The journalist Esther Walker publicly admitted all this when she wrote in an article that she married the journalist Giles Coren because she fell in love with his five-bedroom Victorian house in north London. Esther points out that her husband-to-be had many attractive qualities. ‘But’, she wrote, ‘what got me hot under the collar and made me go weak at the knees was his house. I really fancied his house.’

There’s nothing new about women falling for a man because of his property. Consider Jane Austen’s Pride and Prejudice; it should be called Pride and Property. The book’s heroine, Elizabeth Bennet, spends the whole novel complaining about Mr Darcy — and ends up falling in love with him. When she is asked by her older sister, Jane at which point she changed her mind about him, Elizabeth replies, ‘I believe I must date it from my seeing his beautiful grounds at Pemberley.’ At that point, ‘she drops her pride and her drawers’, as my friend Natasha Garnett once put it.

But how does this ancient primordial drive to acquire property via a man fit with modern-day feminism?

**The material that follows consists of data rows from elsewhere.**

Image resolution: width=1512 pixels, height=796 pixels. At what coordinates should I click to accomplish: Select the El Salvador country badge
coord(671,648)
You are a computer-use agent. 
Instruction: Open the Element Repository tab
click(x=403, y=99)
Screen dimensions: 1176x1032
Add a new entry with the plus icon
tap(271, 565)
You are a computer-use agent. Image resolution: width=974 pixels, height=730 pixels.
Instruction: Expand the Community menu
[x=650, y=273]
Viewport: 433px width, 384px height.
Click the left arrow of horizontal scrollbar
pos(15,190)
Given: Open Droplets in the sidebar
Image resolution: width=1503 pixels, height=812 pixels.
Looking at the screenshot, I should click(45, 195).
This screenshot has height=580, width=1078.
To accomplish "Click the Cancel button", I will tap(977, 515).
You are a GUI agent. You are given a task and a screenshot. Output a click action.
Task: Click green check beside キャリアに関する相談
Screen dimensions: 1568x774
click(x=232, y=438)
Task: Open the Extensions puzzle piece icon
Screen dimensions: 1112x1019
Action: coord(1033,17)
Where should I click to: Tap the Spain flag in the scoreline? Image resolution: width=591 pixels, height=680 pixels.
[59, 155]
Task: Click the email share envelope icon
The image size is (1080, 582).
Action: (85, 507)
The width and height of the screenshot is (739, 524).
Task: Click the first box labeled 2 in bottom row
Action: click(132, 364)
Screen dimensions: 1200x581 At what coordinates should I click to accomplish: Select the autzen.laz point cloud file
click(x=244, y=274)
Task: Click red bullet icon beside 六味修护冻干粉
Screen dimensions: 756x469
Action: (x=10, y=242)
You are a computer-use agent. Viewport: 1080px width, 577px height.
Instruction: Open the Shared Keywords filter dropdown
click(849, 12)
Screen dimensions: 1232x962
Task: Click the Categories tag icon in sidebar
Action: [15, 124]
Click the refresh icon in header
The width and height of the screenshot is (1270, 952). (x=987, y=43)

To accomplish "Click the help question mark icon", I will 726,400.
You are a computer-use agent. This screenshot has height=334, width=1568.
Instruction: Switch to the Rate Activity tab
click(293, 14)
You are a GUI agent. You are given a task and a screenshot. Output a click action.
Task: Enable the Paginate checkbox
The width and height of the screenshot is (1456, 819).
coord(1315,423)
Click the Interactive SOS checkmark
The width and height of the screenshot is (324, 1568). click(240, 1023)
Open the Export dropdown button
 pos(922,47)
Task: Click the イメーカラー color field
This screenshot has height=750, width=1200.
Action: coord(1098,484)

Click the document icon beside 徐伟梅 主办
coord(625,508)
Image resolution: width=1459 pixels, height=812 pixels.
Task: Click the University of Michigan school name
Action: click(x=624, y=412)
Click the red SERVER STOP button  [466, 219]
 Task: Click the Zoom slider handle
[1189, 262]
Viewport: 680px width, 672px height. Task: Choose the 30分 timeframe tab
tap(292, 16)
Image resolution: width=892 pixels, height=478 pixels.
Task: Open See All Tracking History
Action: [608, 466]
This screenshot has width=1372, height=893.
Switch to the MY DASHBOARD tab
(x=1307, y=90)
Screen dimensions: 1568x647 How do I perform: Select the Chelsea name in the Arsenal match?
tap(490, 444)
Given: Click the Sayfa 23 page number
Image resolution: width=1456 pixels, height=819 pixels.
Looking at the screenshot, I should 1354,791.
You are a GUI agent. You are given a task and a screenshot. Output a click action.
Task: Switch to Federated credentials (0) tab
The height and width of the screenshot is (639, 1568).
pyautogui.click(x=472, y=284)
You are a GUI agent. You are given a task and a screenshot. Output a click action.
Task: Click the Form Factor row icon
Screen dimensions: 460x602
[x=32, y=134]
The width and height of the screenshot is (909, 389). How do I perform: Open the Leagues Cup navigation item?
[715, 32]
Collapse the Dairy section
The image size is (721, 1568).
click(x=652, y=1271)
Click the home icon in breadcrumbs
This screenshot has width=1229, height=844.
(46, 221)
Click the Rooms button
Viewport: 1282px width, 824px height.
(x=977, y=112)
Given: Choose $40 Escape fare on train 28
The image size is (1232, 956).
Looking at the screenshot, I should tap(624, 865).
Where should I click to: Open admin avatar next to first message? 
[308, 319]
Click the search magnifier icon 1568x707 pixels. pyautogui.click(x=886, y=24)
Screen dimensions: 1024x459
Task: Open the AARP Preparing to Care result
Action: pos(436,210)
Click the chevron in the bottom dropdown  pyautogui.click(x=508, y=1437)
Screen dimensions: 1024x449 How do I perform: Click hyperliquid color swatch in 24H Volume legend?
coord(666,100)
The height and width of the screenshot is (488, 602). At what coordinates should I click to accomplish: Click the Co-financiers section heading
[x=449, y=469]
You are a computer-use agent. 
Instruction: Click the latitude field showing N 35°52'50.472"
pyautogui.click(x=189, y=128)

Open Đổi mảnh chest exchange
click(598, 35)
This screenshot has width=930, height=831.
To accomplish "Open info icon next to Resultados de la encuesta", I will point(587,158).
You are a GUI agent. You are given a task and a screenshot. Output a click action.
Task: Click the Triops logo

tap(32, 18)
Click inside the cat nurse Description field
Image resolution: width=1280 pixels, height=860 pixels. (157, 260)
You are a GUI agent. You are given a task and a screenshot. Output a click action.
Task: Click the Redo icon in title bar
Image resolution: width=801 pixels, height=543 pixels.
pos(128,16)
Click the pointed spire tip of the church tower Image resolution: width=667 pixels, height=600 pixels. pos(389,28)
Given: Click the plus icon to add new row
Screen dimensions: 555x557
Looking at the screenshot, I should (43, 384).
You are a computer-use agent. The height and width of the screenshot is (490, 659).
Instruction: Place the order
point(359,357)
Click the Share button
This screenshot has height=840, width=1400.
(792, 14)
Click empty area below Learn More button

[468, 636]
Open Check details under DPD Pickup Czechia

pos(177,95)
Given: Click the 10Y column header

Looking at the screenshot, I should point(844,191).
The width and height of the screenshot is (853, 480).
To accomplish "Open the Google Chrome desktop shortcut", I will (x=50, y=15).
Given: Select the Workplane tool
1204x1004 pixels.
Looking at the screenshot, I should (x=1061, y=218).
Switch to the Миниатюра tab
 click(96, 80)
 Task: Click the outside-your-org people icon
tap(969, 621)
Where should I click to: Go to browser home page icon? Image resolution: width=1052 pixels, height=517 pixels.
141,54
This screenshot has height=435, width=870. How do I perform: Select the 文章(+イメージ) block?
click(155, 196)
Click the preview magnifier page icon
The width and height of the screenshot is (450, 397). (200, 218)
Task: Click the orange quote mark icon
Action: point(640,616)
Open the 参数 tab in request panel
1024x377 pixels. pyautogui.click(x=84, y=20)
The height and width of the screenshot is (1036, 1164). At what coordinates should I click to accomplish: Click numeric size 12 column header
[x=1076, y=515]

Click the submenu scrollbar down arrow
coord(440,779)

Women I know, who were brought up by their feminist mums to believe in equal rights, a woman’s autonomy and not to depend on a man — women who proudly call themselves feminists — still expect the man to provide the beautiful house. I suspect that the sheer difficulty for young women of getting on the housing ladder, at least in London, means that pragmatism will trump principles.

But even divorced and single women in their fifties who have property of their own and are financially comfortable still want a man with a big beautiful house; it’s the ultimate symbol of not only status but of security. They feel safe with such a man.

And I don’t blame women for wanting a man with a beautiful house; one with a lovely kitchen, luxurious bathrooms and wardrobe space as long as the Great Wall of China. They don’t want to make a life with a cute, funny man with a small flat. I get it. And what’s more I have a confession: I want to find a woman with a big beautiful house and live happily ever after too.